At various times, Singh has served as an officer or president of numerous schools and colleges in Amethi. He has also been chairman of the Pradesik Co-operative Dairy Federation of Uttar Pradesh.

==Controversies==
===Murder of Syed Modi===
Syed Modi, a badminton player who had won numerous national and international titles, was shot dead on 28 July 1988 in Lucknow. The murder attracted worldwide attention. There were suggestions that Modi's wife, Ameeta, was involved in a relationship with Singh, who was a close friend of the couple and at whose house they had married. In late August, the Central Bureau of Investigation (CBI) launched a search of Singh's house. The investigation was urged upon the CBI by the government of Uttar Pradesh and in November 1988, Ameeta Modi, Singh and another politician, Akhilesh Kumar Singh, were charged with conspiracy to commit murder. Four others were charged with the murder itself. Subsequently, Modi, Sanjay Singh and Akilesh Singh successfully challenged the charges laid against them, resulting in the charges against Modi and Sanjay Singh being dropped in September 1990 and those against Akilesh Singh following the same course in 1996. The Supreme Court upheld the rulings of the lower courts.

===Assault on Sanjay Singh===
The campaign for November 1989 elections was blighted by large scale violence. Sanjay Singh, campaigning for Janata Dal, was shot at, and had to be hospitalised in serious condition.

===Disputed divorce and disputed remarriage===
Singh claims to be married to Modi's widow, Ameeta, but his first wife, Garima, has contested the legitimacy of the marriage. Both the Allahabad High Court and the Supreme Court of India have declared the alleged mutual divorce between herself and Singh in 1995 to be null and void. Singh has accepted the court rulings but denies her claim that they were made because he arranged for an imposter to portray her in the divorce case. Despite the rulings, he maintains that Ameeta is his legally wedded wife.

===Inheritance dispute===
In 2014, the marital arrangements resulted in a public dispute regarding property inheritance. Singh and his wife, Ameeta, live at Bhupati Bhawan, a 450-year-old former royal palace in Amethi, Uttar Pradesh, that Garima had to leave around the time of the now-voided divorce. In July 2014, Garima returned to claim the right of inheritance for her son and grandson which she felt was endangered because, she claims, Ameeta had been selling the properties as well as transferring them into the charitable trust headed by her.

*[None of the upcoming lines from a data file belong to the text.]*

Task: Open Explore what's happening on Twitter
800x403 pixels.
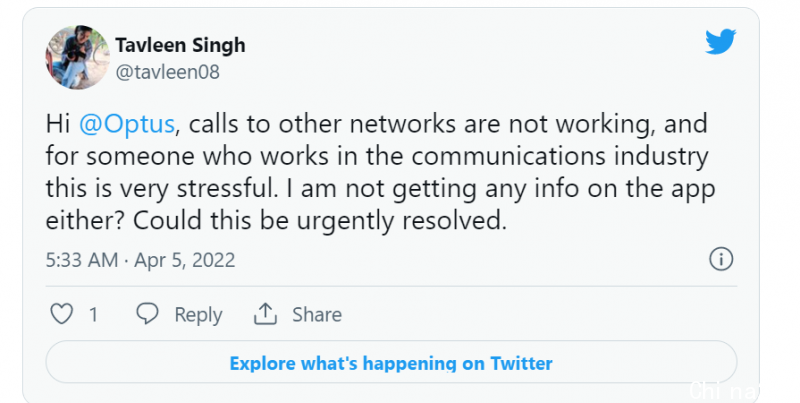Action: [x=391, y=362]
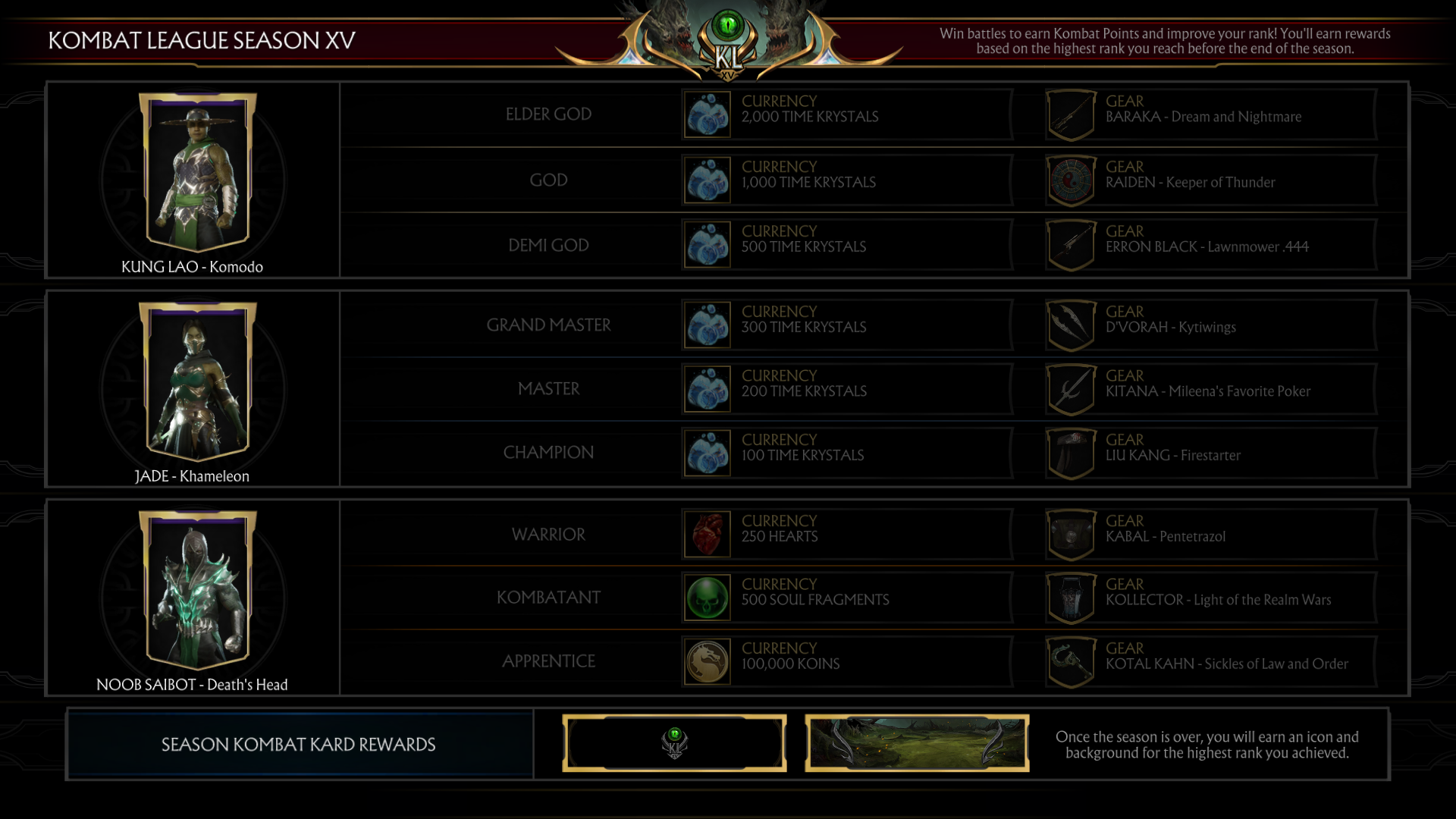Select the dragon Koins currency icon
Screen dimensions: 1456x819
pos(707,661)
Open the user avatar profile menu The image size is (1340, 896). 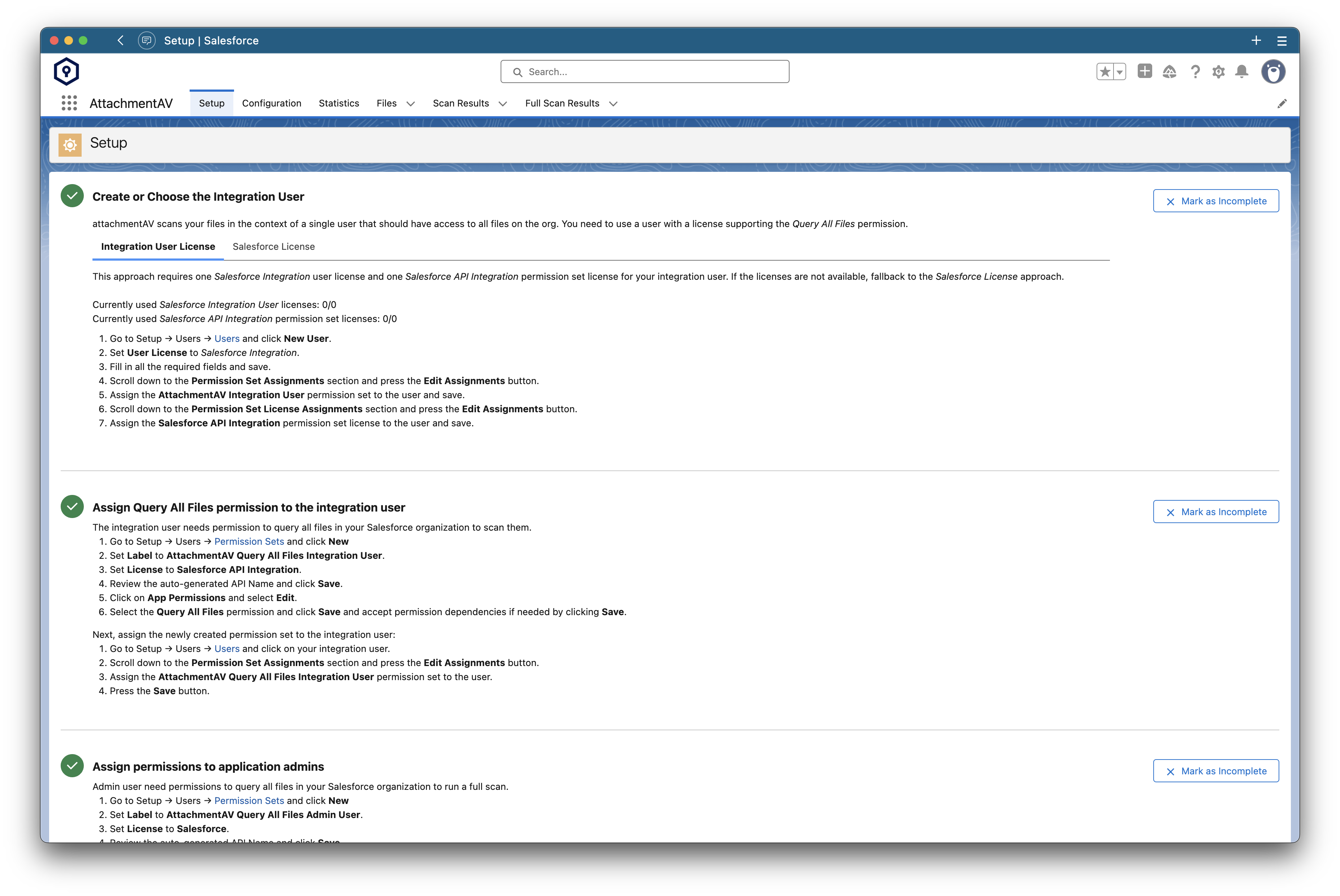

On 25 July 2014, Garima Singh reached the palace along with her children. A row developed between her party and people guarding the building, news of which soon spread to nearby villages and attracted people who supported her and her eldest son, Anant Vikram Singh. A fight ensued.

On 14 September 2014 Sanjay and Ameeta were about to enter the palace, where Garima and the children were now living, when clashes erupted between the opposing supporters. Police resorted to a baton charge to control the situation. Several people were severely injured, there were claims of police brutality and a policeman was killed.

During the inheritance dispute, Anant Vikram Singh has demanded a further CBI inquiry into the killing of Syed Modi. Garima Singh and her children claim that the local administration has been working in tandem with Singh and continuously posed obstacles in their way to obtain justice.

==Movie and TV Series==
Actor and director Dev Anand made a thriller movie based on the murder of Syed Modi. Sau Crore was released in 1991 with the role of Modi being played by Raman Kapoor. The movie was a surprise hit at the box office.

A 2020 ZEE5 web series The Chargesheet: Innocent or Guilty is based on the sensational murder of Syed Modi, though it does not officially acknowledge so, where the characters of Table Tennis player Shiraz Malik, his wife Antara Dixit, politician Ranveer Pratap Singh and his wife Chitrangada Singh prime-facie very apparently resemble Badminton player Syed Modi, his wife Amita Singh, then Amita Modi, Sanjay Sinh and his wife Garima Singh.